Renders as intended.

However, when any edit to the table is made, Parsoid (presumably) strips the < from all the </tr> tags.
Sandbox: https://en.wikipedia.org/w/index.php?title=User:Thryduulf/sandbox&diff=570513680&oldid=570513611
Reported dif: https://en.wikipedia.org/w/index.php?title=2005%E2%80%9306_Polish_Basketball_League&diff=570501618&oldid=569248952

This isn't something that Parsoid can expect to encounter frequently, but it shouldn't make a mess of it when it does.


Version: unspecified
Severity: minor

bzimport added a project: Parsoid.Via ConduitNov 22 2014, 1:57 AM
bzimport set Reference to bz53464.
Thryduulf created this task.Via LegacyAug 28 2013, 10:43 AM
ssastry added a comment.Via ConduitAug 28 2013, 3:50 PM

Unrelated thing we could also fix. the "|-" could instead be serialized as <tr>..</tr> based on HTML syntax rest of the table.

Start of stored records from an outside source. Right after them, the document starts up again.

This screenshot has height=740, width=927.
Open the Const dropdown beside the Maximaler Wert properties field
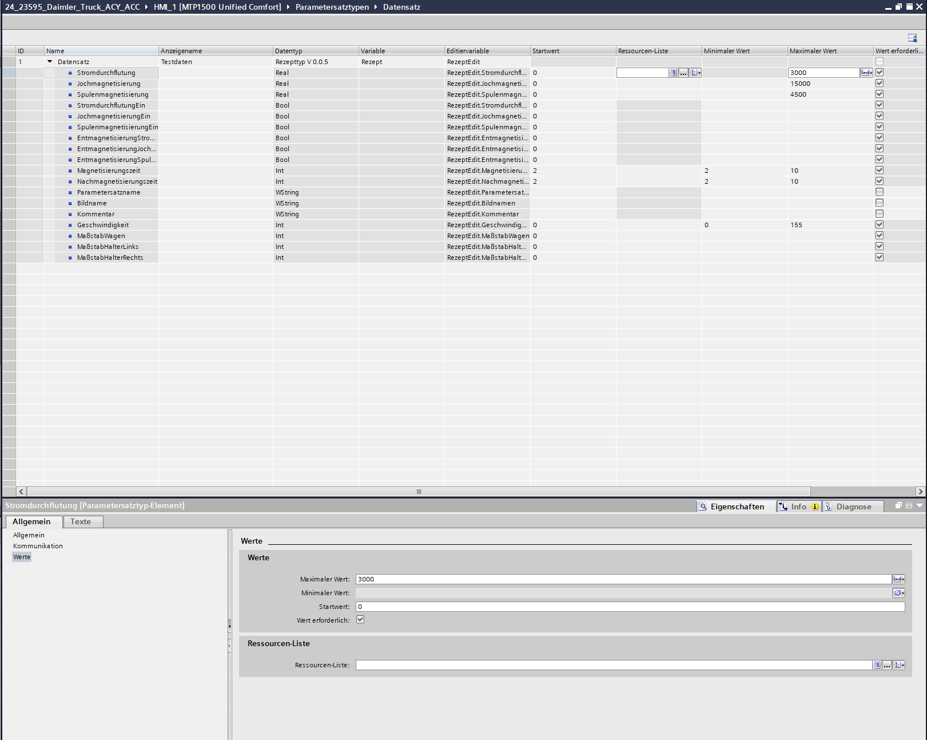point(898,579)
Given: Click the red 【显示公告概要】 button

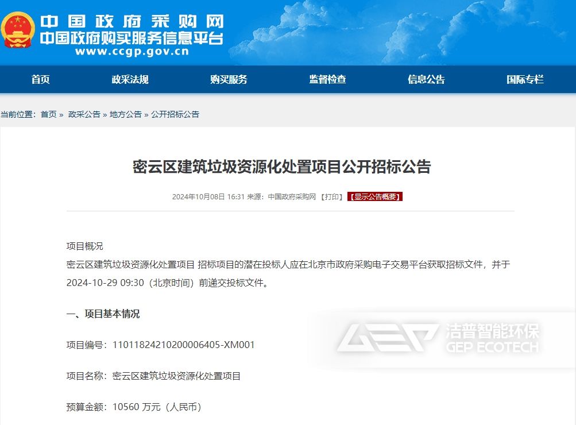Looking at the screenshot, I should tap(376, 196).
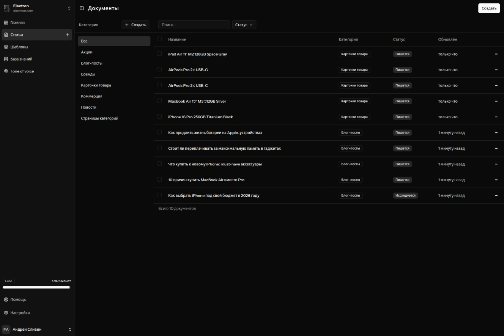Open three-dot menu for iPad Air row
Viewport: 504px width, 336px height.
[496, 54]
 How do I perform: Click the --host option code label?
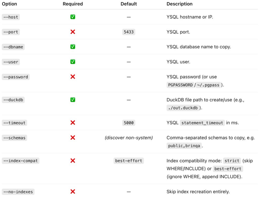click(11, 17)
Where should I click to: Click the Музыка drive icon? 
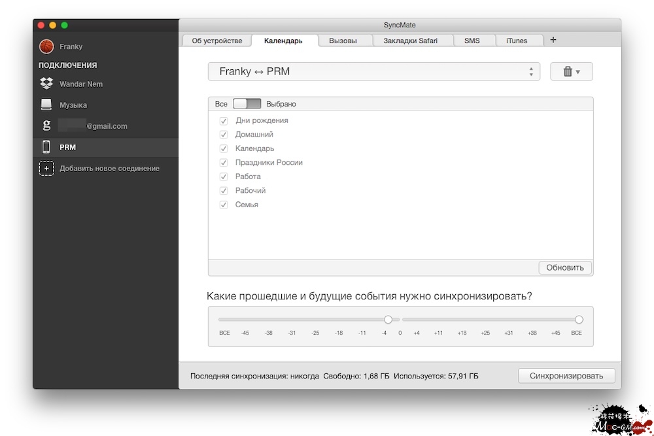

[subbu@earth tests] node parse --wt2wt --fetchConfig false < /tmp/tbl

Bad table syntax (expected rows <tr>...</tr>) near: <tr> <th>H1</th> <th>H2</th> <th>H3</th> </tr> |-<td>[[Fish]]</td> <td>[[Cake]]</td> <td>[[Scone]]</td> |-<td>[[Goldfish]]</td> <td>[[Golden syrup]]</td> <td>[[Cream]]</td>
GWicke added a comment.Via ConduitAug 28 2013, 3:51 PM

This sounds a lot like a slightly wrong DSR.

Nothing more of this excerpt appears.